- YOUR ASSIGNMENT:
Find each line below containing the word "header" and copy it.

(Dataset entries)
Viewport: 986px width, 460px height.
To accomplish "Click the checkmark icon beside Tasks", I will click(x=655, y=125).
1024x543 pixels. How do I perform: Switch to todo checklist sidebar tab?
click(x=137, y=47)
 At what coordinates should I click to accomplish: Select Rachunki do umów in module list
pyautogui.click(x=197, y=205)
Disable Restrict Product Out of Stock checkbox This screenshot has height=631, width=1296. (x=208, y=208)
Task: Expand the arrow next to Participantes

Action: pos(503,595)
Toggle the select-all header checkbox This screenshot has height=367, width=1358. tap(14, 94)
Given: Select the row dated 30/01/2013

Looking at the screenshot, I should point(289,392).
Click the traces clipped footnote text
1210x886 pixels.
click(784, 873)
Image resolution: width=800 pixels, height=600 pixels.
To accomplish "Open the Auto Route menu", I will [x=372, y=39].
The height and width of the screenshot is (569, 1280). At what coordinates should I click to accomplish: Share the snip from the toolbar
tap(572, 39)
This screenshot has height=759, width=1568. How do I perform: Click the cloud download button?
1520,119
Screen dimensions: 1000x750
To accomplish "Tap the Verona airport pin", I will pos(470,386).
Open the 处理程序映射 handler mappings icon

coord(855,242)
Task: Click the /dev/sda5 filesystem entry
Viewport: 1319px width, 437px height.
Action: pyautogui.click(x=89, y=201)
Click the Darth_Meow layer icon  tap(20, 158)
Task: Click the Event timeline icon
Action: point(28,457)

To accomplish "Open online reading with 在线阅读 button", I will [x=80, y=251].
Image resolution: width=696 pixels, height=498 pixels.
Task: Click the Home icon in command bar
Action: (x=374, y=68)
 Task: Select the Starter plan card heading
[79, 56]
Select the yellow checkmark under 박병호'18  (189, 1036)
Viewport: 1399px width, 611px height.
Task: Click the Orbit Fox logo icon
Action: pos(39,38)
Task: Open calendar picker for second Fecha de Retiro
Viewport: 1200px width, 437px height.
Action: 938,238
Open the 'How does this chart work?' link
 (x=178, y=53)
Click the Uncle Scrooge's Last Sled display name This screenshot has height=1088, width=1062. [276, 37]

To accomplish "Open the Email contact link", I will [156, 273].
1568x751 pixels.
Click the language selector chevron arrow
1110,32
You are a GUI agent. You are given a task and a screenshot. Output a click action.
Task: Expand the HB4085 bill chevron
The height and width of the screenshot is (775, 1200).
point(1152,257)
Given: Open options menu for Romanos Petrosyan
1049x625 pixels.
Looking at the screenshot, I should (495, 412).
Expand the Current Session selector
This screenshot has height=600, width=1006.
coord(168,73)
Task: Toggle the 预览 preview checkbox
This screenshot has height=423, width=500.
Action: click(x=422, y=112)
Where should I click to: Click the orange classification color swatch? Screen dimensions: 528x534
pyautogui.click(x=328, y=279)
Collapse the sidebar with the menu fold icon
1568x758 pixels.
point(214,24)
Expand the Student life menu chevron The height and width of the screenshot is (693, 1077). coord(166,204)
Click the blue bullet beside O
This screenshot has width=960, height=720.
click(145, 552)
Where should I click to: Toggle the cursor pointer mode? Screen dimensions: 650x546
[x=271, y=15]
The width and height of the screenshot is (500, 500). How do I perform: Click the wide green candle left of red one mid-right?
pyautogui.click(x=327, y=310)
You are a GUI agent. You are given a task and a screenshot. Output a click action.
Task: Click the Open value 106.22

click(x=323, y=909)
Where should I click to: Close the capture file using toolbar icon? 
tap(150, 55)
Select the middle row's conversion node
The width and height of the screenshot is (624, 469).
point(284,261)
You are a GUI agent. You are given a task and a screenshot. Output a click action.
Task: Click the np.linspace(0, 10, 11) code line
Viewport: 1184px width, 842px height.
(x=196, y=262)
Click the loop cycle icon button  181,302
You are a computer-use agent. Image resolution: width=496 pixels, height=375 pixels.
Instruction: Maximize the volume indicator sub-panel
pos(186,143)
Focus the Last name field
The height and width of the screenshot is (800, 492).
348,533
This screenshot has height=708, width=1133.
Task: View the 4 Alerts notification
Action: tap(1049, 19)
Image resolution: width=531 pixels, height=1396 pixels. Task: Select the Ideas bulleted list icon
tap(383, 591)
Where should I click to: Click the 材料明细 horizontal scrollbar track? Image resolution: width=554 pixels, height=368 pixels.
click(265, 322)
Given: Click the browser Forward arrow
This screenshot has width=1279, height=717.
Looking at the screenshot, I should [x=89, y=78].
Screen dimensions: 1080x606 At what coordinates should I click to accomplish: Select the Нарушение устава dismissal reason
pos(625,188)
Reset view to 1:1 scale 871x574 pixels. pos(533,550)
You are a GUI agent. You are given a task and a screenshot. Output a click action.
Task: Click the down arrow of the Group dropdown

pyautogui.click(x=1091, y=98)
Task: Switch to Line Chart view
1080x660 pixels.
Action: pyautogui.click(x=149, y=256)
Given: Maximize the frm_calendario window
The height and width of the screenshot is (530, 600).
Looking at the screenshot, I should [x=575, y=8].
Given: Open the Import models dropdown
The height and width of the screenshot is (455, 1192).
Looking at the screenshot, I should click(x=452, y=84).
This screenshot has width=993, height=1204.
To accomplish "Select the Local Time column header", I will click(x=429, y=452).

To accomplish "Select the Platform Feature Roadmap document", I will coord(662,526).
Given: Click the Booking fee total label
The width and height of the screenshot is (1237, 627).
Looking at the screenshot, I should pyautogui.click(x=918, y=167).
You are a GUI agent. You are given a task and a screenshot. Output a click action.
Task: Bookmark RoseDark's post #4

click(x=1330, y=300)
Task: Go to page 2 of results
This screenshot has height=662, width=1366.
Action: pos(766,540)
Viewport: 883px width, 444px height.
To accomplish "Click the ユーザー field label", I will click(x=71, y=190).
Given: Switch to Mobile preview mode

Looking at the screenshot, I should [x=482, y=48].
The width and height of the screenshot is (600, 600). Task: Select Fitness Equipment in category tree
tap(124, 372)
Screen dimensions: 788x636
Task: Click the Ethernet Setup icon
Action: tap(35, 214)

- TASK OUTPUT:
Toggle the select-all header checkbox This screenshot has height=367, width=1358. tap(14, 94)
To accomplish "Select the Local Time column header", I will click(x=429, y=452).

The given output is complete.